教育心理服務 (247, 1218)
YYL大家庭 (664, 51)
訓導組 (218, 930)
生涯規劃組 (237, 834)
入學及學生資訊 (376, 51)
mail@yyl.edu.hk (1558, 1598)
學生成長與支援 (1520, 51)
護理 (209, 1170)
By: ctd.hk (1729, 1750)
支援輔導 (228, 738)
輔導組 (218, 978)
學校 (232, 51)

· · · ·

PROMPT => Reproduce the whole listing above, word for word.

WRITTEN RESPONSE =>
教育心理服務 (247, 1218)
YYL大家庭 (664, 51)
訓導組 (218, 930)
生涯規劃組 (237, 834)
入學及學生資訊 (376, 51)
mail@yyl.edu.hk (1558, 1598)
學生成長與支援 (1520, 51)
護理 (209, 1170)
By: ctd.hk (1729, 1750)
支援輔導 (228, 738)
輔導組 (218, 978)
學校 (232, 51)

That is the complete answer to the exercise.